As protein levels change with time while genotype stays static, we wanted to determine if the ProtRS could predict AD risk at different ages. We stratified our samples by age bracket and compared our ProtRS to PRS (including sex; Fig. 5E, Supp. Tables S44 & S45). Our ProtRS model showed improved predictive ability compared to PRS for individuals in all age brackets (45–60, 61–65, 66–70, 71–75, 76–80, and 81+; P ≤ 5.80×10− 9, ΔAUC ≥ 17.2%, Fig. 5F). The ProtRS was especially accurate at predicting status in younger individuals compared to PRS, exhibiting an AUC of 0.981 in the 45–60 bracket (CI 0.955-1.00) compared to only 0.702 when using PRS (CI = 0.620–0.785, P = 5.80×10− 9, ΔAUC = 0.279).

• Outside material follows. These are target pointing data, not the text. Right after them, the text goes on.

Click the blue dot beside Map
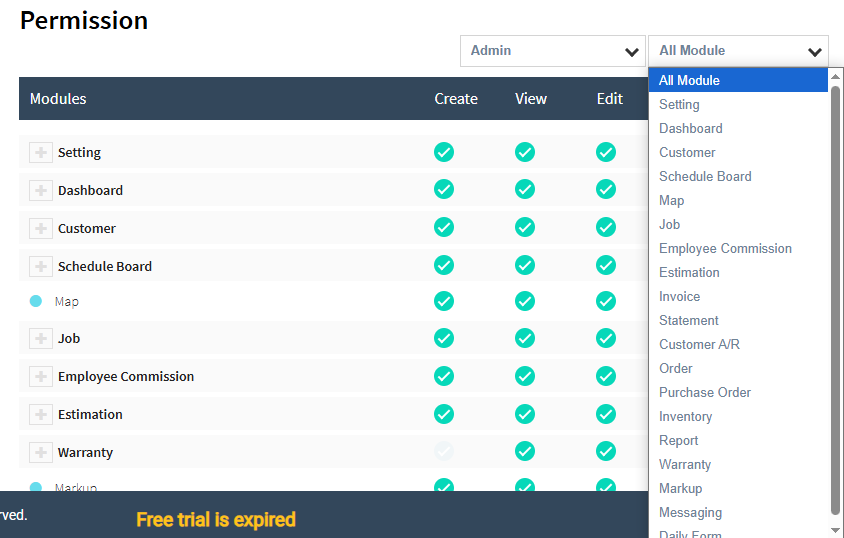 pos(36,301)
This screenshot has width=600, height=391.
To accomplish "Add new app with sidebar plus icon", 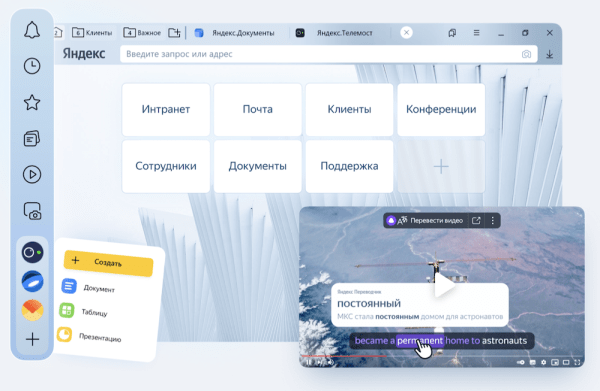I will pyautogui.click(x=33, y=339).
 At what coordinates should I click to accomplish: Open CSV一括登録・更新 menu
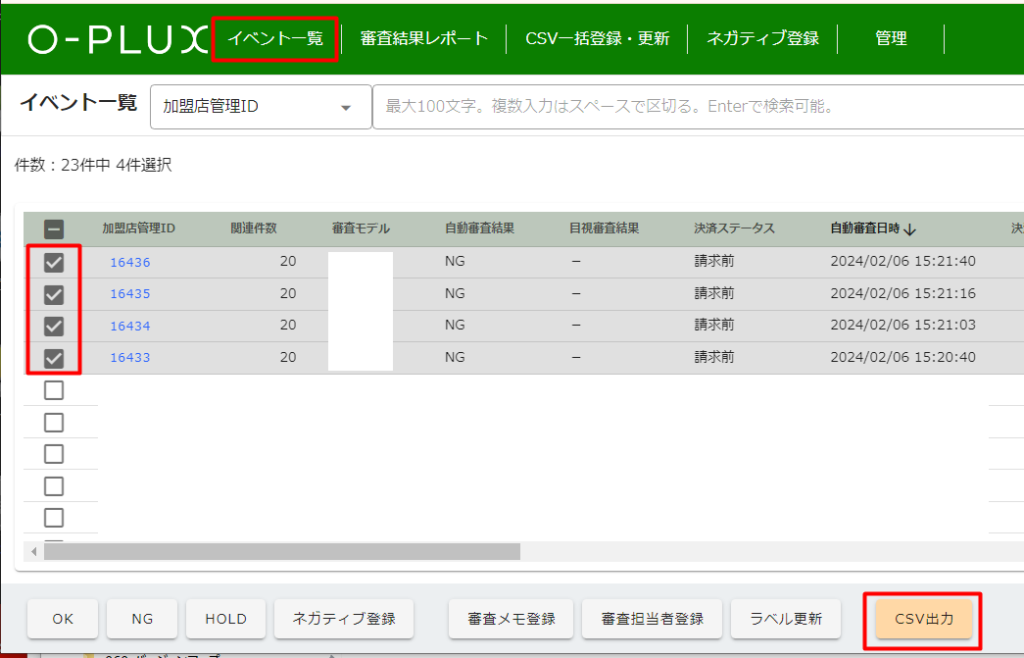point(597,39)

This highly significant improvement also persisted for individuals aged 61–65 (P = 7.54×10− 12, ΔAUC = 0.255).
PRSs for AD are heavily dependent on the inclusion of APOE ε2 and ε4 genotype, with knowledge of those genotypes alone being more predictive than a pruned model containing the other genome-wide variants117. We stratified our samples by APOE genotype to analyze the effectiveness of the ProtRS to predict AT status compared to PRS excluding the APOE region. The PRS model also included age and sex as covariates. The ProtRS outperformed the PRS with a significantly higher AUC across all genotype categories (ΔAUC ≥ 0.189, P ≤ 5.70×10− 9, Figs. 5G & 5H). While both methods performed well for individuals with the APOE ε4 allele, the PRS decreased in effectiveness in APOE ε33 or ε2 carriers while the ProtRS was consistent across genotypes. When predicting AT status in ε2 carriers, the ProtRS had an AUC of 0.999 (CI 0.998-1.00) while the PRS showed an AUC of 0.690 (CI 0.603–0.778, P = 5.70x10− 9, ΔAUC = 0.309, Supp. Tables S44, S45). The ProtRS also had an AUC of 0.997 for predicting A/T status in ε33 carriers (CI 0.995–0.999), significantly better than the PRS with an AUC of 0.0.748 (CI 0.714–0.782, P < 2.20×10− 16).
Across ages and APOE genotypes, the ProtRS developed based on AD-associated proteins is highly accurate and consistently performs better than PRS at predicting amyloid/tau positivity. This is consistent with previous results, where risk scores based on molecules predict disease more effectively than genetic variants alone116,118. Our results were consistent across training, testing, and external replication datasets, supporting our model as being highly replicable. We also showed high accuracy in all age brackets and APOE genotypes, while the PRS was less accurate in younger individuals and those without the APOE ε4 allele.